[REQUIRED ACTION] From the entries that follow, extract each line holding the string "agent".

[PROVIDED RECORDS]
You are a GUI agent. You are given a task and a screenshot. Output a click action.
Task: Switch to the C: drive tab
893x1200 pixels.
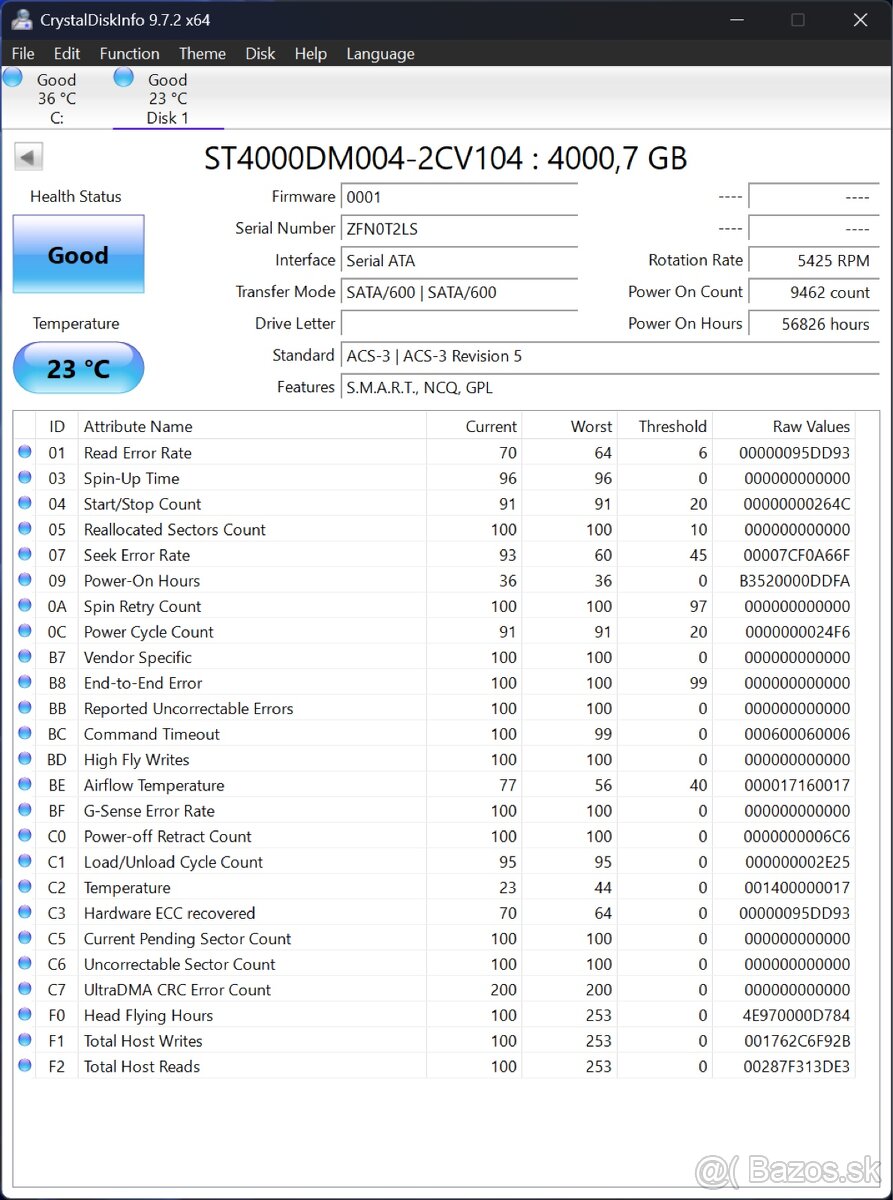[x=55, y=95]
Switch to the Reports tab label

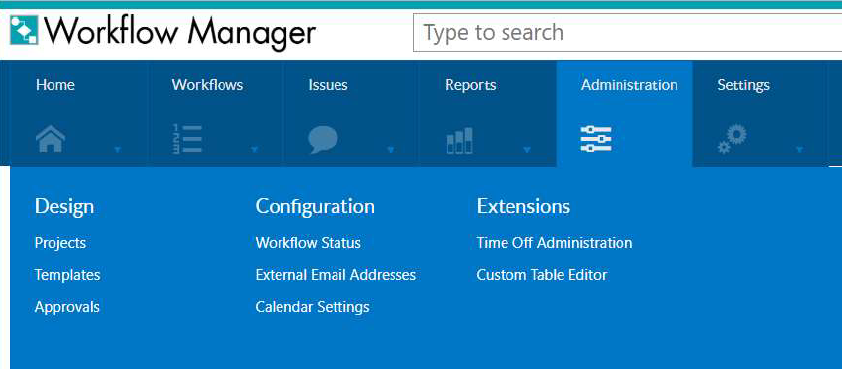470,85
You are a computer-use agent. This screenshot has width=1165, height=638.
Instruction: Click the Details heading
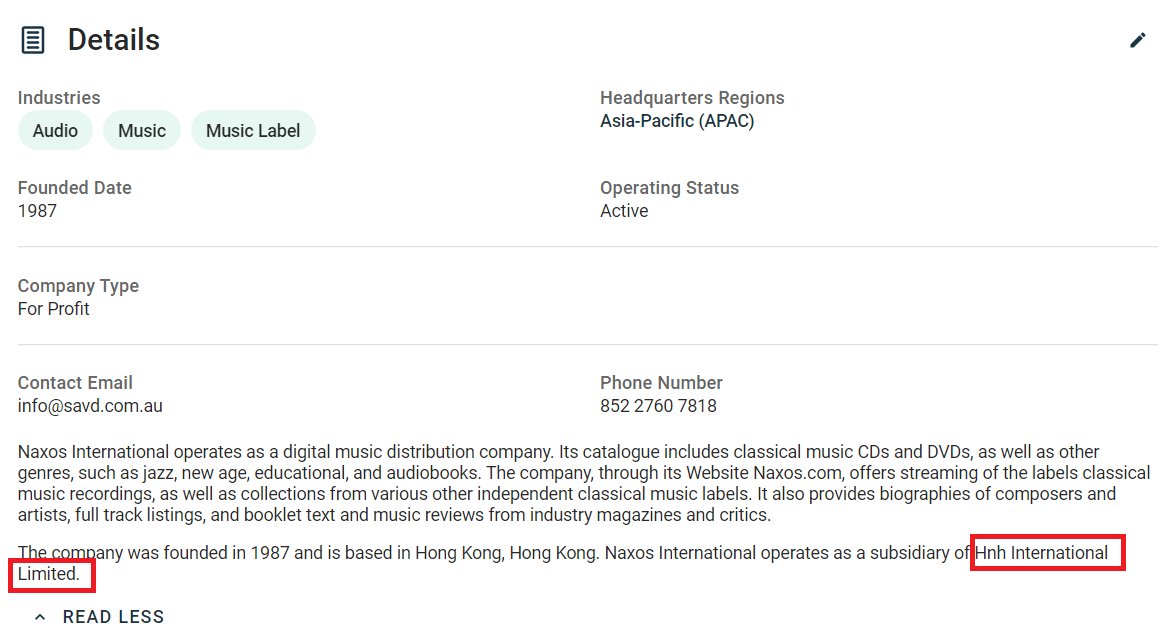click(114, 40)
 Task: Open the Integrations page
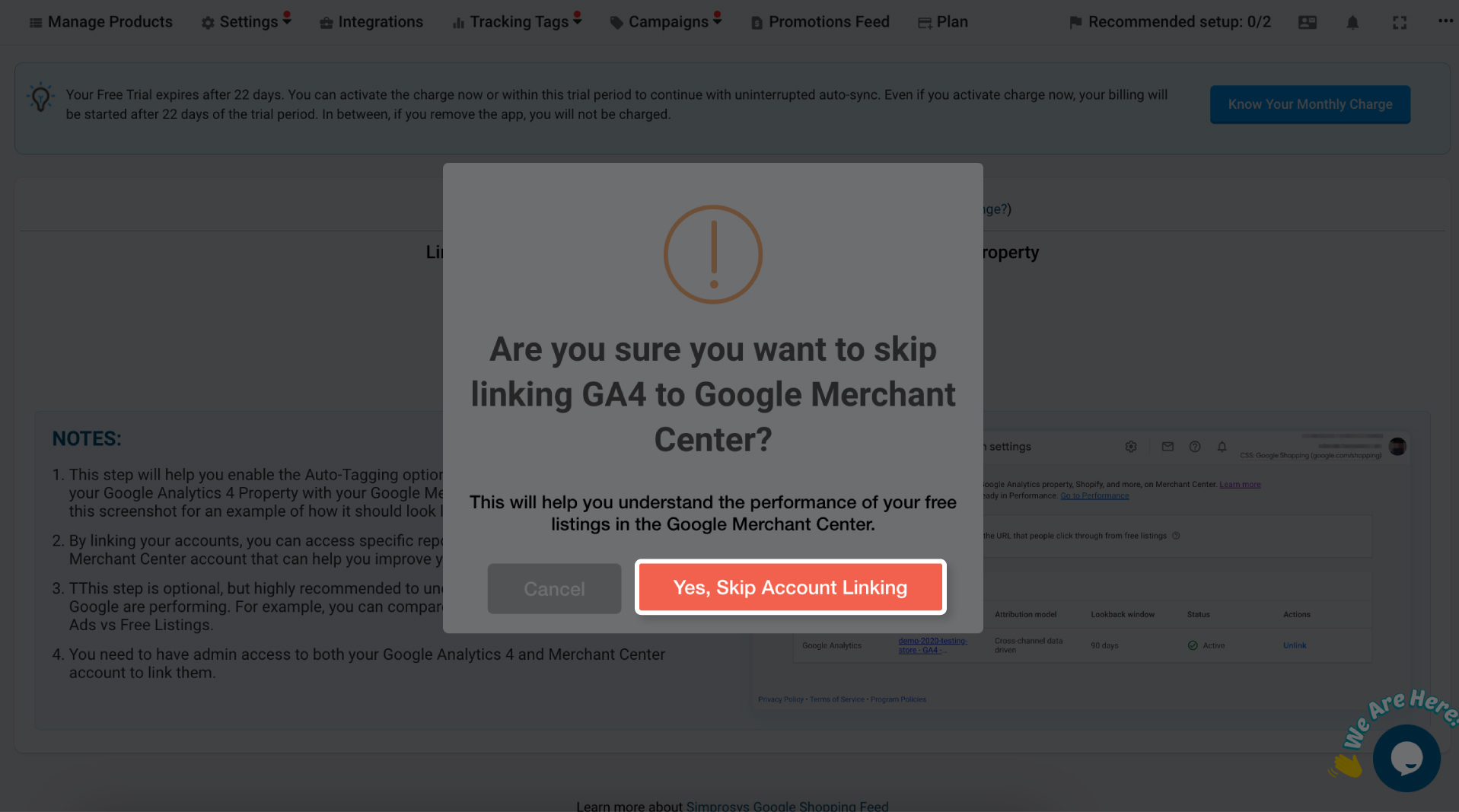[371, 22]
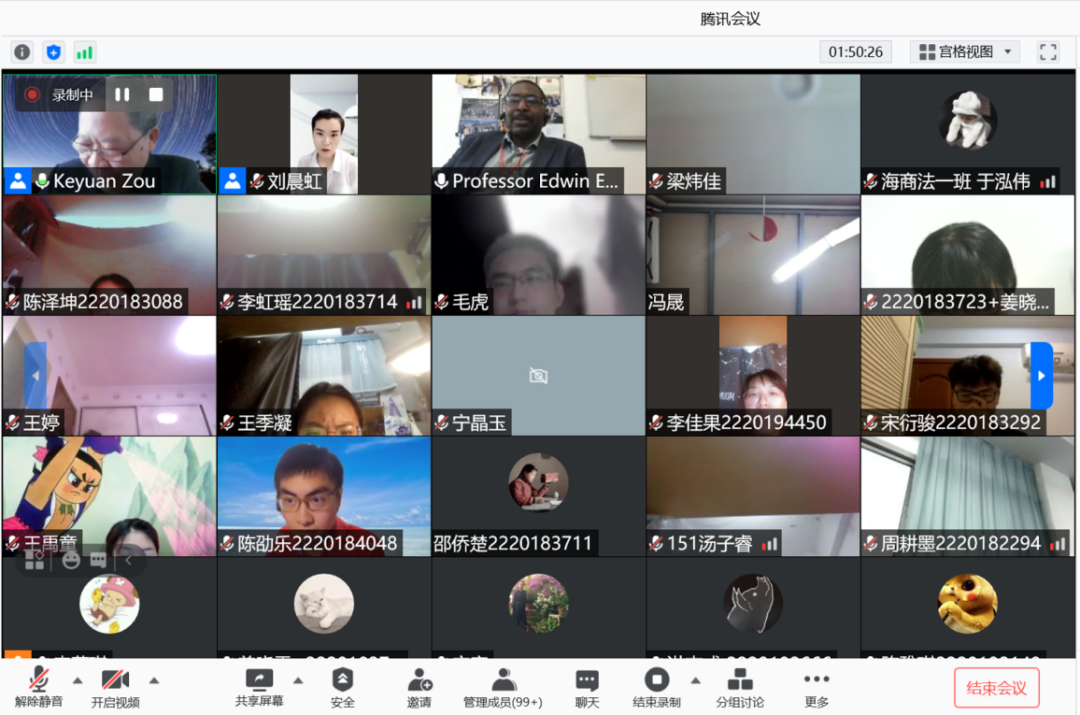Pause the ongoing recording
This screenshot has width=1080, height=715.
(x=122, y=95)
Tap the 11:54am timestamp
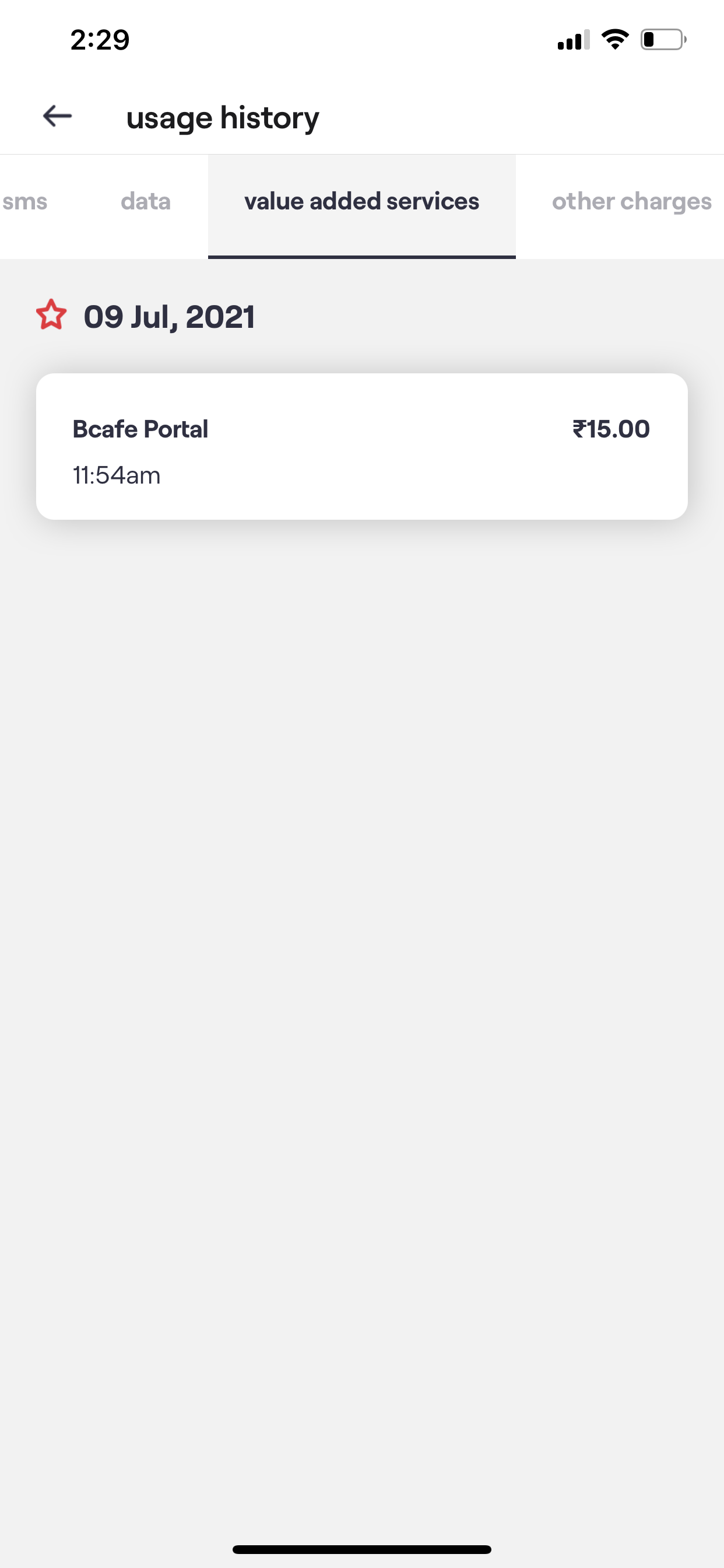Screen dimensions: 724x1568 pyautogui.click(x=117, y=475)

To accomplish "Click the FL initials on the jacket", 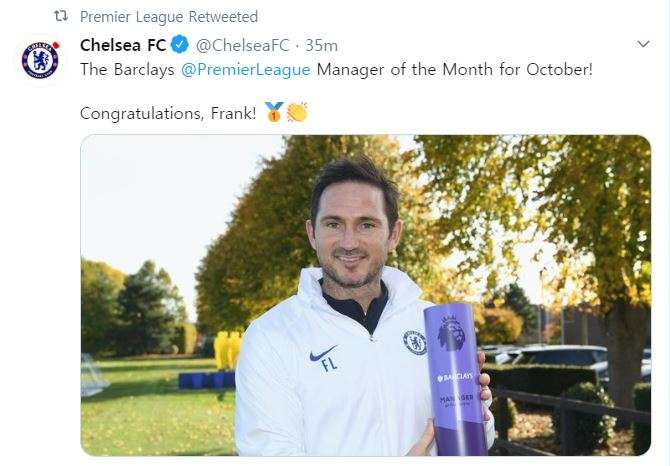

[TASK SOLUTION]
You are a GUI agent. You are given a task and a screenshot. Output a click action.
You are a computer-use agent. This screenshot has width=1165, height=638.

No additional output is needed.